Крепкое слово так нужно бойцам в эти последние, роковые мгновенья! Они спокойны... Они слышат, они видят, что Чапаев с ними. И верят, что не будет беды...
Как только лава домчалась на выстрел, ударил залп, за ним другой... кинулась нервная пулеметная дрожь.
Тра-та-та... Тра-та-та... Тра-та-та...— играли бессменно пулеметы.
Ах...ххх! Ах...ххх! Ах...ххх! — вторили четкие, резкие, дружные залпы.
Лава сбилась, перепуталась, замерла на мгновенье.
Ахх! Ахх! — срывались сухие залпы. Еще миг — и лава не движется... Еще миг — и кони мордами повернули вспять. Казаки мчатся обратно, а им вдогонку:
Тра-та-та... Аххх!.. Аххх!.. Тра-та-та!.. Аххх!.. Аххх!
Сбита атака. Уж бойцы от земли поднимают белые головы. У иных на лицах, не остывших и тревожных, чуть играет пуганая улыбка... Цепи идут под самой станицей. Чаще, чаще, чаще перебежки... Пулеметный казацкий огонь визгом шарахает по цепи. И лишь она вскочит, цепь, бьют казацкие залпы, их покрывает мелкая волнующая рябь пулеметной суеты... Уж бойцы забежали за первые мельницы, кучками спрятались где за буграми, где у забора, все глубже, глубже, глубже — в станицу... И вдруг взорвалось неожиданное:
— Товарищи! Ура... ура... ура!!!
Цепь передернулась, вздрогнула, винтовки схвачены наперевес — это порывистой легкой скачью неслись в последнюю атаку...
Больше не слышно казацких пулеметов: изрублены на месте пулеметчики. По станице шумные волны красноармейцев.
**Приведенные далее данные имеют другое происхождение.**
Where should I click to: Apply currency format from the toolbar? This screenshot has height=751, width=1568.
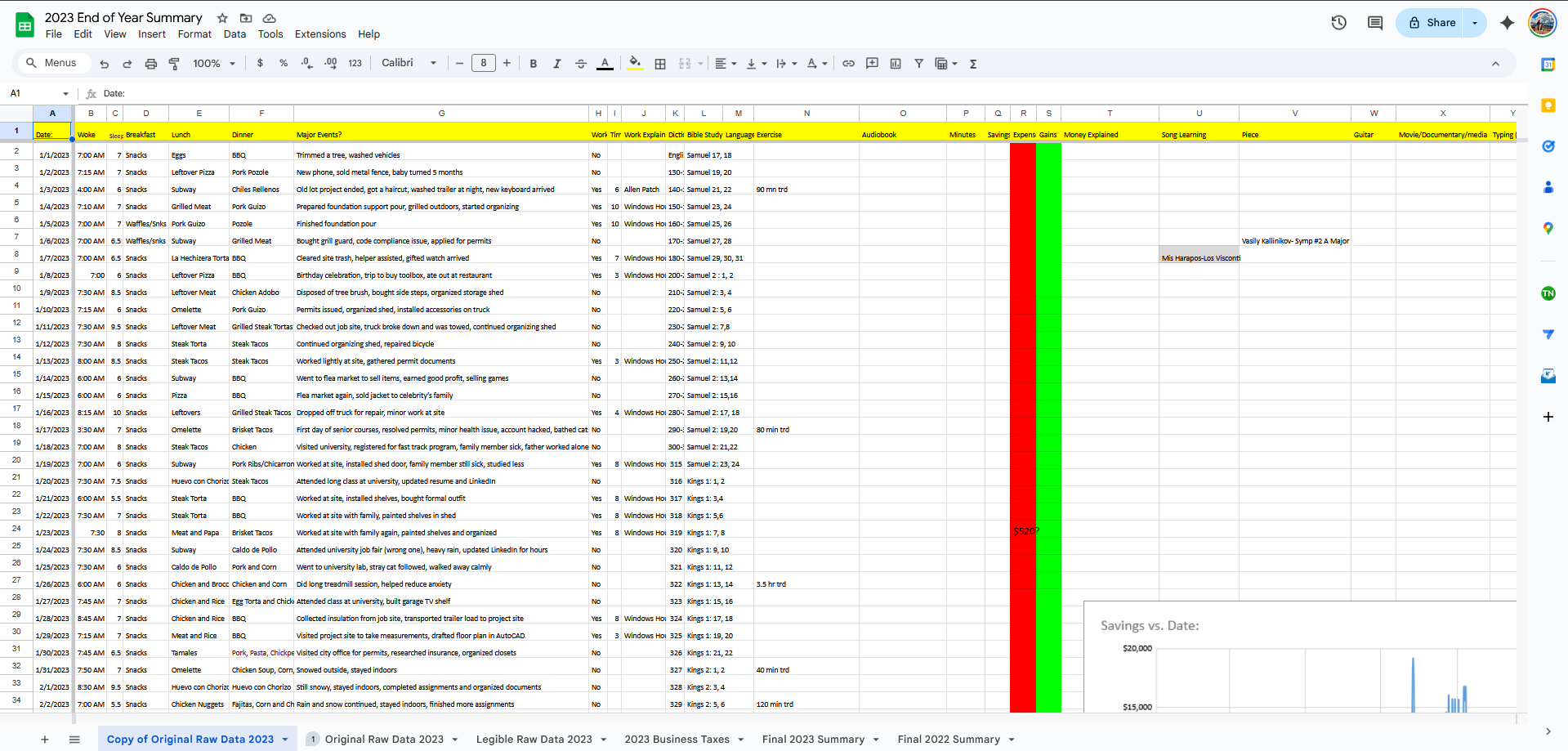point(260,63)
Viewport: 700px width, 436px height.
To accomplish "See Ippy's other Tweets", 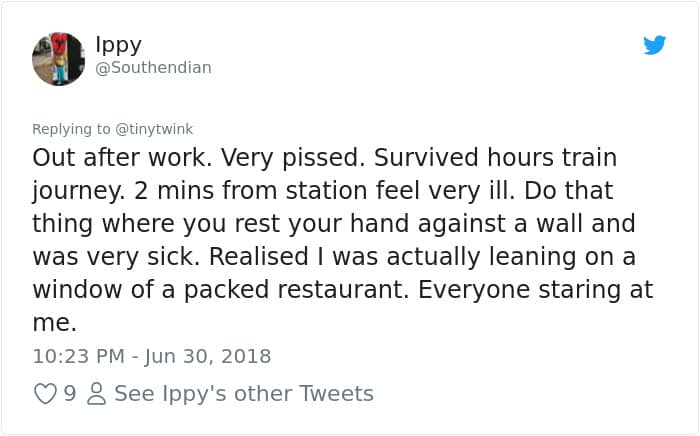I will (243, 394).
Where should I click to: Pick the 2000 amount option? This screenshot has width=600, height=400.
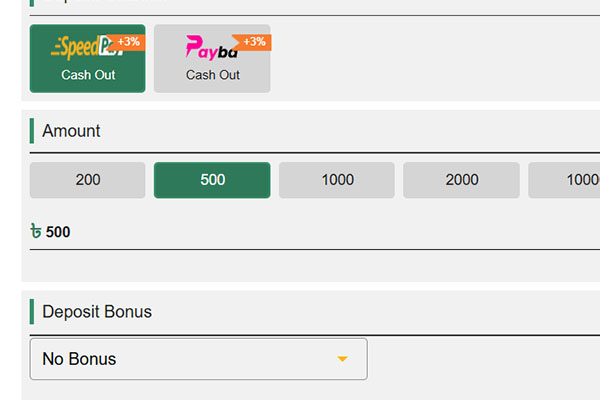tap(461, 180)
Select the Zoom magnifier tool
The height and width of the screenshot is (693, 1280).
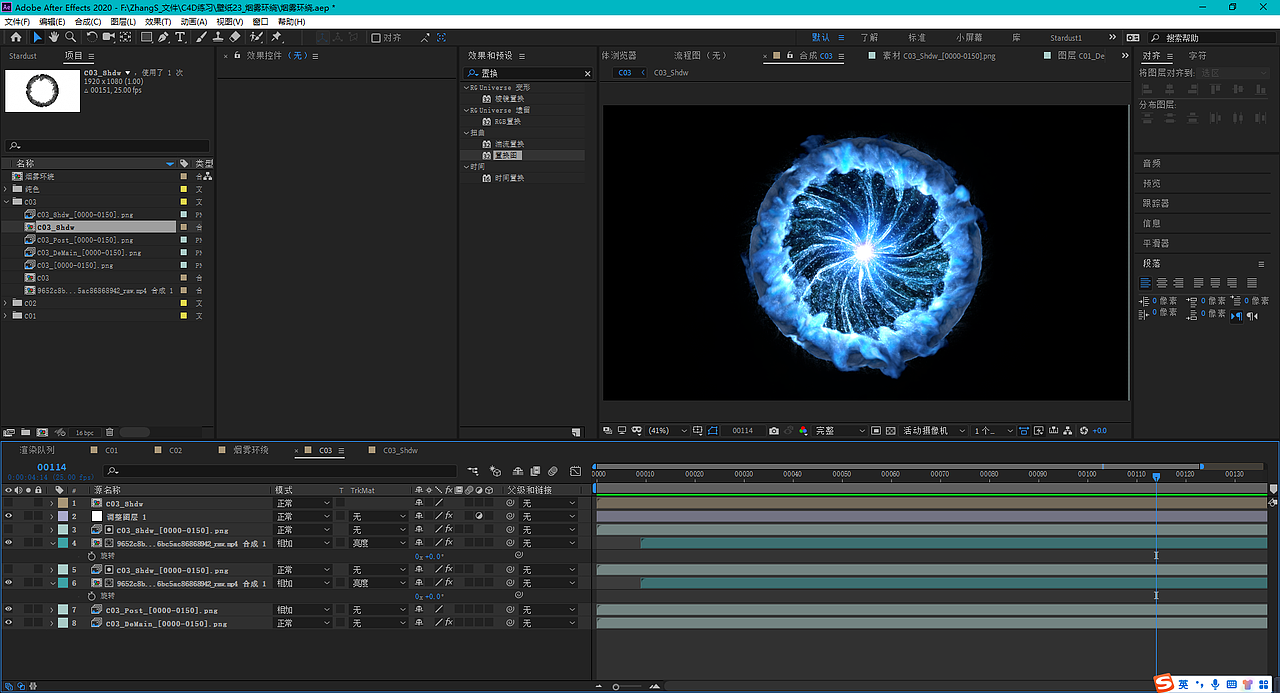(70, 37)
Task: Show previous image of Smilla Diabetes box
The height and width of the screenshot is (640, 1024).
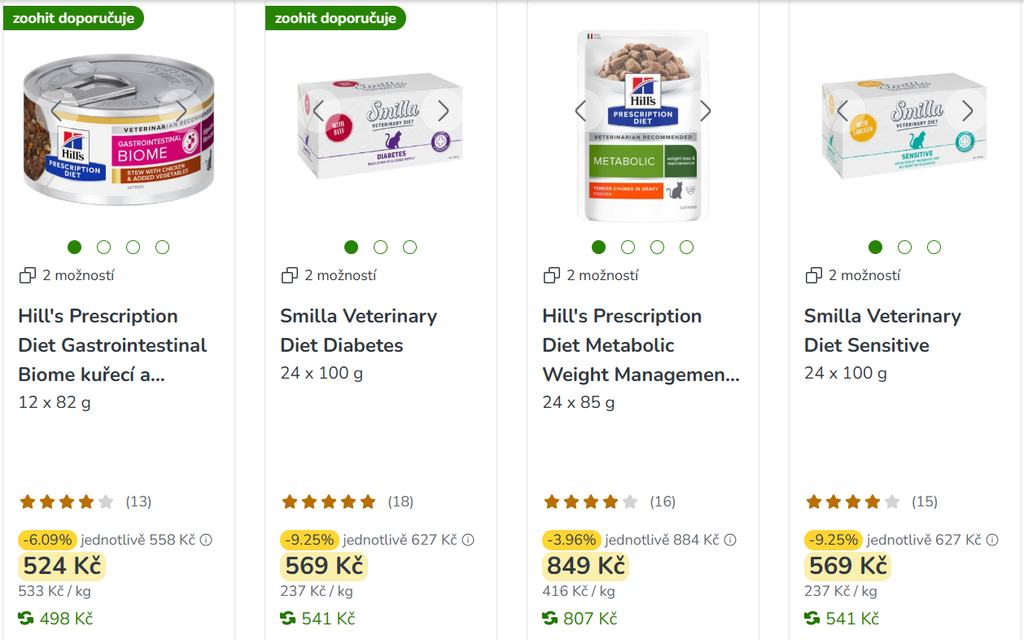Action: coord(318,111)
Где-то далеко-далеко мелькают последние всадники...
Красная Армия вступала в станицу Сломихинскую...
Жалкий и смущенный, выезжал Федор Клычков из своего позорного приюта. Ехал опять к цепям. Не знал, что там делается, но слышно ему было, как пальба все тише, тише, а теперь и вовсе стала.
«Верно, наши вошли в станицу,— подумал он.— А впрочем, может быть и иное: наши были окружены, побились-побились и сдались. Может быть, сейчас уж казаки справляют кровавое похмелье. А через десять минут прискачут сюда, за обозами. И вместе с обозом возьмут его, комиссара». О позор! Позорище-позор! Как ему стыдно было сознать, что в первом бою не хватило духу, что так вот по-кошачьи перетрусил, не оправдал перед собою своих же собственных надежд и ожиданий. А где же мужество, смелость, героизм, о которых так много думал, пока был далеко от цепей, от боя, от снарядов и пуль?
Совершенно уничтоженный сознанием своего преступления, он чуть рысил в направлении к тому месту, откуда так позорно бежал два часа назад. Проехал и бугорок, на котором лежал с возницами,— там совсем близко увидел огромную яму от снаряда и кровь на снегу. Что за кровь? Чья она? Тогда еще не знал, как ударил сюда снаряд и загубил троих его недавних собеседников.
За бугорком — ровная долина; здесь и шла наша цепь. Но где же она теперь? В станице? А может быть, на том берегу Узеня? Может быть, туда загнали ее казаки? Через станицу ли сквозь прогнали?